§ **Activities**:
a) Reproduce the passage of the text about Dan Rather and the Kennedy motorcade from "Although Rather claims" to "Kennedy was dead.".
b) What is the title of the 1977 book by Rather cited in the text about Dan Rather and the Kennedy motorcade?

(Text under study)

Around three weeks before President Kennedy was ambushed, CBS News' then Bureau Chief in New Orleans, Dan Rather, was apparently told by then-CBS News Editor Ralph Paskman to set up extensive coverage of President Kennedy's November 22, 1963 motorcade through Dallas. And, coincidentally, at the very moment President Kennedy was ambushed, Rather was "on the other side of the railroad tracks, beyond the triple underpass, thirty yards from a grassy knoll," according to Rather's 1977 book, The Camera Never Blinks.
Although Rather claims he heard no shots on November 22, 1963, after President Kennedy's limousine rushed past him Rather apparently ran as fast as he could to the TV station of CBS's local affiliate, telephoned Parkland Hospital and was the first U.S. journalist to be informed by an unidentified hospital doctor that President Kennedy was dead.
After the JFK ambush, according to Rather, "We ran our leads through the FBI and the Dallas Police" and "Finally, we had a name: Abraham Zapruder." Rather claimed that:
"When we reached him, Zapruder did not know what he had...We helped arrange for Eastman Kodak to process the film. This job had to be done by the best equipment. It had to be done fast. And it had to be kept confidential."

(End Text under study)
(Supplied data)

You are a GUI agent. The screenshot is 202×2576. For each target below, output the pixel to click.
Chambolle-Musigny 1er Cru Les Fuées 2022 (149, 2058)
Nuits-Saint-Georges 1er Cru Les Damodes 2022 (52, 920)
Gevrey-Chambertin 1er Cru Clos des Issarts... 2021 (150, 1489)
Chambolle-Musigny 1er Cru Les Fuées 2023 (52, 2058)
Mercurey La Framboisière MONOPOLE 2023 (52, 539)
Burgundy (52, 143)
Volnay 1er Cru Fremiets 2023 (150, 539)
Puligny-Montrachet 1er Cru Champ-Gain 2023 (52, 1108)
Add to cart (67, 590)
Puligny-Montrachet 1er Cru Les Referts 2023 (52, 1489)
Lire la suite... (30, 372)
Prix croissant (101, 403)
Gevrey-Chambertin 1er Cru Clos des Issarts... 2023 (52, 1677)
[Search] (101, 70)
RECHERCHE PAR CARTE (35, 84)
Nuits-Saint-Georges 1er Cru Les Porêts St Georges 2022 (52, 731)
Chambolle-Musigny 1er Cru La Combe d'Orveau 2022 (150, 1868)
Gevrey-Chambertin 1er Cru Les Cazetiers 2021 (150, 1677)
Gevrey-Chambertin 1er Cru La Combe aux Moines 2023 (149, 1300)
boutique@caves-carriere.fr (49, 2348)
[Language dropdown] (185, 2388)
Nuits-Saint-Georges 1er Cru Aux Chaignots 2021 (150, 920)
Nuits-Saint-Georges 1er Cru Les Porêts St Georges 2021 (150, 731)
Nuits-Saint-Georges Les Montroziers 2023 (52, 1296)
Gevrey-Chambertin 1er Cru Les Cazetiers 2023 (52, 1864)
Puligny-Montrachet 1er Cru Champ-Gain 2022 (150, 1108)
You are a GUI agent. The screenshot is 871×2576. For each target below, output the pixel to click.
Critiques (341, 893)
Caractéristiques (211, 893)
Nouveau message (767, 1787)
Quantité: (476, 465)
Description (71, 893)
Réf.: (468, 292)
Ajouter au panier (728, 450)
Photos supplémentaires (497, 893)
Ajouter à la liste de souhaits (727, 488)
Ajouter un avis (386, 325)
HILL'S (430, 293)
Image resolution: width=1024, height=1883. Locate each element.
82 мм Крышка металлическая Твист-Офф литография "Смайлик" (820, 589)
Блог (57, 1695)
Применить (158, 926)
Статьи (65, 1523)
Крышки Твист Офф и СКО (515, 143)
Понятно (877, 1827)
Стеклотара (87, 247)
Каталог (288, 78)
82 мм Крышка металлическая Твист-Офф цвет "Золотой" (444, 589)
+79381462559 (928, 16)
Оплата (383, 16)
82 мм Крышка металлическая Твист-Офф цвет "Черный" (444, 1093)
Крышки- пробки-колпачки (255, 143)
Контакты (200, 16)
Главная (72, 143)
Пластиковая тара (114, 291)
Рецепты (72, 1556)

(End Supplied data)

§ **Answers to each task**:
a)
Although Rather claims he heard no shots on November 22, 1963, after President Kennedy's limousine rushed past him Rather apparently ran as fast as he could to the TV station of CBS's local affiliate, telephoned Parkland Hospital and was the first U.S. journalist to be informed by an unidentified hospital doctor that President Kennedy was dead.

b) The Camera Never Blinks